Tante Roz a pu dissuader Maître Sunkang qui
reconnaît sa maladresse à travers le rire. À travers son
mea culpa, le guérisseur montre que l'homme traditionnel sait
reconnaître ses torts contrairement à l'homme dit moderne.
La force argumentative de la femme traditionnelle lui permet
d'assumer d'importants postes politiques. Car un Homme politique de premier
rang doit être un bon leader d'opinion. La posture de tutrice
bénévole de Tantie Roz lui permet d'assumer le poste de
« Secrétaire générale des sections
féminines du parti de Mpôdôl66 en son temps
» (M.A., 316). L'exercice de cette haute fonction politique par un
personnage féminin qui fait dans le bénévolat est un
enseignement non négligeable. En tant que le porte-parole, Le leader
politique doit travailler dans le désintéressement total. A la
limite, sa mission doit être similaire au sacerdoce car il doit avoir
pour seul souci le bien-être et la défense des
intérêts de ses pairs.
66 - Le « Mpôdôl », comme il est
le cas dans la réalité, c'est Um Nyobe. On le verra plus loin.

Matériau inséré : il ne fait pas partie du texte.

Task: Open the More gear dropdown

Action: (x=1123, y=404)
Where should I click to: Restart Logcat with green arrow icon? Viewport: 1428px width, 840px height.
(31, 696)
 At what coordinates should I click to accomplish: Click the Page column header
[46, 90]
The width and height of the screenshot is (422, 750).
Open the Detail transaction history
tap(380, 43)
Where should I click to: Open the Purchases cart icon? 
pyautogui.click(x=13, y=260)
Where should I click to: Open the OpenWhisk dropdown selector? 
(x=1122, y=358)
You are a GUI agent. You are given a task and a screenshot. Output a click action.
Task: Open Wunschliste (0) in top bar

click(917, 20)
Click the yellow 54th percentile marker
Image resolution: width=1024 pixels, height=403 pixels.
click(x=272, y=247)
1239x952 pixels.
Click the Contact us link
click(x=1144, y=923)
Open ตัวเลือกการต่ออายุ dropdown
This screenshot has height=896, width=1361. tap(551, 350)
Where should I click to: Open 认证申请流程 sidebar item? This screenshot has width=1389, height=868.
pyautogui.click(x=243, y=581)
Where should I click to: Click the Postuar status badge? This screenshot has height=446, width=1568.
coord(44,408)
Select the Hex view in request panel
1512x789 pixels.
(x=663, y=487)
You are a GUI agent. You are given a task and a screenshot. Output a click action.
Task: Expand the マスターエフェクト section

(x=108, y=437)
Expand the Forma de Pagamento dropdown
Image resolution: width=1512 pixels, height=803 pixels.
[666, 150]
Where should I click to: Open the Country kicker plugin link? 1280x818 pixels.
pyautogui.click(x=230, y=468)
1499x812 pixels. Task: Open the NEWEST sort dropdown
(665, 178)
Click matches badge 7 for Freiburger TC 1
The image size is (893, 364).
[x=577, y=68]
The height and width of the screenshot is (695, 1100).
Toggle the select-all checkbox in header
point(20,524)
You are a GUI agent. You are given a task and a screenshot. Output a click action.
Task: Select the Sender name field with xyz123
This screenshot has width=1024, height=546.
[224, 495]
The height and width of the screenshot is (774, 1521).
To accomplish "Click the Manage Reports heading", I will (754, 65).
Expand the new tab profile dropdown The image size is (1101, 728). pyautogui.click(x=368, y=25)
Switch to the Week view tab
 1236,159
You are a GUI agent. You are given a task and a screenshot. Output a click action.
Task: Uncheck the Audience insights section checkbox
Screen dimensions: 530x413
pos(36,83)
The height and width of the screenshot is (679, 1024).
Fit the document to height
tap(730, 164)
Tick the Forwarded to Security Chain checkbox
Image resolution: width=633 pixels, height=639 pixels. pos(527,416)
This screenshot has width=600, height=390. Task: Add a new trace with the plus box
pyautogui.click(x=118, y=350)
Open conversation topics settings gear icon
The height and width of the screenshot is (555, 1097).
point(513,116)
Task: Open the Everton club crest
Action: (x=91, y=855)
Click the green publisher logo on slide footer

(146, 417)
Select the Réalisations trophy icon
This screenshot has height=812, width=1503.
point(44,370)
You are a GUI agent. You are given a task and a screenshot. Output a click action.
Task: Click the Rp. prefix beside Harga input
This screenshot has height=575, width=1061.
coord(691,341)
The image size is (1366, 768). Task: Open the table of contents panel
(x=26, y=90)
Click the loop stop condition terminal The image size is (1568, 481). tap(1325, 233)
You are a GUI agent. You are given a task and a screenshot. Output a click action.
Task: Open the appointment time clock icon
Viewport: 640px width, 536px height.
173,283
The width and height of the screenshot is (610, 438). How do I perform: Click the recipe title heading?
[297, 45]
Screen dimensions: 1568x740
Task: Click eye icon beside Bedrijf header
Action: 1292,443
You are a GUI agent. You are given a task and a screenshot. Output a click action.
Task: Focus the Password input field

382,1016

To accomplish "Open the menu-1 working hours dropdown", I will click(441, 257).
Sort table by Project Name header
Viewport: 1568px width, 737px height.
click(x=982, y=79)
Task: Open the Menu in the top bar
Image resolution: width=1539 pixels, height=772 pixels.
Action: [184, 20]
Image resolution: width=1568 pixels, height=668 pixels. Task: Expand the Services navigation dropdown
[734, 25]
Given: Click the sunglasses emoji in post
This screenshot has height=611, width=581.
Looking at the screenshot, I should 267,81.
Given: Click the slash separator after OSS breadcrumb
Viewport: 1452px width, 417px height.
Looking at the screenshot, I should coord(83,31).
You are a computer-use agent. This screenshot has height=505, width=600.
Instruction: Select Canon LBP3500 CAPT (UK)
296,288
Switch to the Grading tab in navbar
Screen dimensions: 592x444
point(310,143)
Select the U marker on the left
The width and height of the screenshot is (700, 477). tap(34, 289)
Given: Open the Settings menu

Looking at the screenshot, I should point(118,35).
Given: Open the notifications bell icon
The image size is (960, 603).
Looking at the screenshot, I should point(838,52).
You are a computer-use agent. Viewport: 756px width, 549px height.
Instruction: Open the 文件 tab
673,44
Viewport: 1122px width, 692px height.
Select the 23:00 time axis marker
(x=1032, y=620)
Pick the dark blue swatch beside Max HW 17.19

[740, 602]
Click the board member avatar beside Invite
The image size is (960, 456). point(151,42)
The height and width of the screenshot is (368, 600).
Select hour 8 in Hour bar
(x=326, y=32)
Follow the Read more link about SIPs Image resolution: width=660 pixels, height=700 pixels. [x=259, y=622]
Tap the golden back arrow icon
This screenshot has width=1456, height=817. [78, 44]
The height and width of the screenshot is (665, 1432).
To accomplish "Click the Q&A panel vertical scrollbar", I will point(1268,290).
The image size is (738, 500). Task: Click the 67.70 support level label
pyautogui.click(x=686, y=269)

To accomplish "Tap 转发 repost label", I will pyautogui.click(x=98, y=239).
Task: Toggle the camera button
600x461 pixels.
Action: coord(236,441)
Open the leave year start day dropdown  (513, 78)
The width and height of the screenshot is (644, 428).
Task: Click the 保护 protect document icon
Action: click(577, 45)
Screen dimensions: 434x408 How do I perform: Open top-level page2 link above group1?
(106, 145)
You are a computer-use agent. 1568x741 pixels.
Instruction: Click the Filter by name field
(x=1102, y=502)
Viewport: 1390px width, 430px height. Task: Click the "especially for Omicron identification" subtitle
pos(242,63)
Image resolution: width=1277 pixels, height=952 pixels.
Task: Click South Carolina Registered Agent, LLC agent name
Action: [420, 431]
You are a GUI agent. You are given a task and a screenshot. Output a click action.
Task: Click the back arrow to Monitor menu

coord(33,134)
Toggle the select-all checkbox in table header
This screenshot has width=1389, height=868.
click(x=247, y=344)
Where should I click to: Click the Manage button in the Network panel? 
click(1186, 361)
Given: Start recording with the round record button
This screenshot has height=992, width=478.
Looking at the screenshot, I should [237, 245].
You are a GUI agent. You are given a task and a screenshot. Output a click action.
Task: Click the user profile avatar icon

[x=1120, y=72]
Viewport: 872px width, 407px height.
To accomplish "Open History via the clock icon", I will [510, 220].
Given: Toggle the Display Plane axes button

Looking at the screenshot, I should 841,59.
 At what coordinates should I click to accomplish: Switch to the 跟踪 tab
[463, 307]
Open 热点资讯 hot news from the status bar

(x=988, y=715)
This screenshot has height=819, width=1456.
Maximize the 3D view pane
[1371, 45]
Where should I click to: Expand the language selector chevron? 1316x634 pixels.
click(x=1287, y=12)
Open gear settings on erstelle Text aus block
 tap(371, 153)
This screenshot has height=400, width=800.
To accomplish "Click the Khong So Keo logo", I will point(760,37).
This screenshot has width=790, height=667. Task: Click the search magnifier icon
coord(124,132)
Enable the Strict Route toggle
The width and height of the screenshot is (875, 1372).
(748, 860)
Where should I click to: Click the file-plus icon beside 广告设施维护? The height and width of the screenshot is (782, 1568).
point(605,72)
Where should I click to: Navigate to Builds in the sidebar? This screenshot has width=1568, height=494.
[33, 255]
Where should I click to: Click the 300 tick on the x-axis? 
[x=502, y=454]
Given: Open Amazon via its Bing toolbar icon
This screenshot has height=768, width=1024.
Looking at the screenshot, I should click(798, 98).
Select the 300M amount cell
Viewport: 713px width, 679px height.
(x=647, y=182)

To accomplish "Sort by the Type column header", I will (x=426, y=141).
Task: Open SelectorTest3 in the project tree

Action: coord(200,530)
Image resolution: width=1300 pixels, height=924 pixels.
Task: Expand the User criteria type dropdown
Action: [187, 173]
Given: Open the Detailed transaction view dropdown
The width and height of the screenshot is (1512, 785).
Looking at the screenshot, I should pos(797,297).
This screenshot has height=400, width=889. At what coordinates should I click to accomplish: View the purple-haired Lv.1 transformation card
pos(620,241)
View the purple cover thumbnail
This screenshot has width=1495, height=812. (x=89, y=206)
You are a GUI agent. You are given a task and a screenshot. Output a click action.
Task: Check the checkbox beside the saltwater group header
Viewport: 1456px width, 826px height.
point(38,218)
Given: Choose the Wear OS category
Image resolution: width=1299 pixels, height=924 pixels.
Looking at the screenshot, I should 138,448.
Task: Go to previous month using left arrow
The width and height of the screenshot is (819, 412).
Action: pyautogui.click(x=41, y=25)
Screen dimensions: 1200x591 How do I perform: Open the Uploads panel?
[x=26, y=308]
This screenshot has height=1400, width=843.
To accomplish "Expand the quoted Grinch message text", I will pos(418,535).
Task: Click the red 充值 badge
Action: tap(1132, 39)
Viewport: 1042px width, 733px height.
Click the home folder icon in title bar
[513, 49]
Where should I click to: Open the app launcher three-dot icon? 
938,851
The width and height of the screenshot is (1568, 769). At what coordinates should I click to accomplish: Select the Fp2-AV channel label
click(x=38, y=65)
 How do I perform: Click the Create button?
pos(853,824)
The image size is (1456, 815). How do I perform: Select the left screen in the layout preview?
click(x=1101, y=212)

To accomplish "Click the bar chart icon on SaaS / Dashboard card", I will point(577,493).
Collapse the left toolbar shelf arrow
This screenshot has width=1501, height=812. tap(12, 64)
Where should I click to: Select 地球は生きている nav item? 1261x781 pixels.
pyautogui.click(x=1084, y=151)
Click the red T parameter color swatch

Malheureusement, dans le contexte africain actuel, les leaders
politiques, parce que pour la plupart des hommes, sont très voraces et
se comportent comme le Moloch. Ce comportement est l'un des mobiles qui
poussent la narratrice, restée longtemps silencieuse, à sortir de
son mutisme. La parole féminine se donne alors pour dessein de traquer
les gourous politiques à qui incombent entièrement les
mutilations humiliantes et déshumanisantes auxquelles font face
actuellement tous les peuples noirs d'Afrique. Dans un ouvrage consacré
au poète camerounais Rémy Sylvestre Bouelet, le critique Fernando
d'Almeida pose à celui-ci cette question au sujet du rapport entre la
politique et sa poésie, une pratique à laquelle s'exerce aussi le
poète :
« Vous êtes libre de vous éloigner de la
politique du grand large, des petites combinaisons dérisoires qui font
le charme de la vie politique parce que la politique consiste peut-être
à vider l'homme de sa propre essence. Mais tout de même vous
êtes un homme socialement engagé dans la vie politique de votre
pays. Qu'est-ce qui fait réellement problème ? Vous vous jetez
à l'eau lorsqu'il vous est donné de participer à des
meetings politiques, mais curieusement, cette action ne transparaît pas
dans votre oeuvre poétique. Quelle est, en définitive, votre
position là- dessus ? »67
Dans sa réponse, le poète, par ailleurs critique
littéraire, reconnaît humblement que la politique
déshumanise l'homme :
« Quand je me jette à l'eau lorsqu'il m'est
donné de participer à des meetings politiques, je reste bien
lucide. J'embrasse la politique loin de la poésie. Sûrement, mon
inconscient la rejette parce que les choses et les êtres alentour ne la
pratiquent pas. La politique quelquefois tue, la poésie pas. Les grands
poètes ont-ils réussi à la politique ? S'ils y ont
réussi, c'est parce qu'ils y ont mis beaucoup de rêves. Mais le
rêve les y a toujours broyés »68.
67 - Fernando d'Almeida, Rémy-Sylvestre Bouelet ou le
poète de la totalité émue, Op. Cit., pp. 63-64.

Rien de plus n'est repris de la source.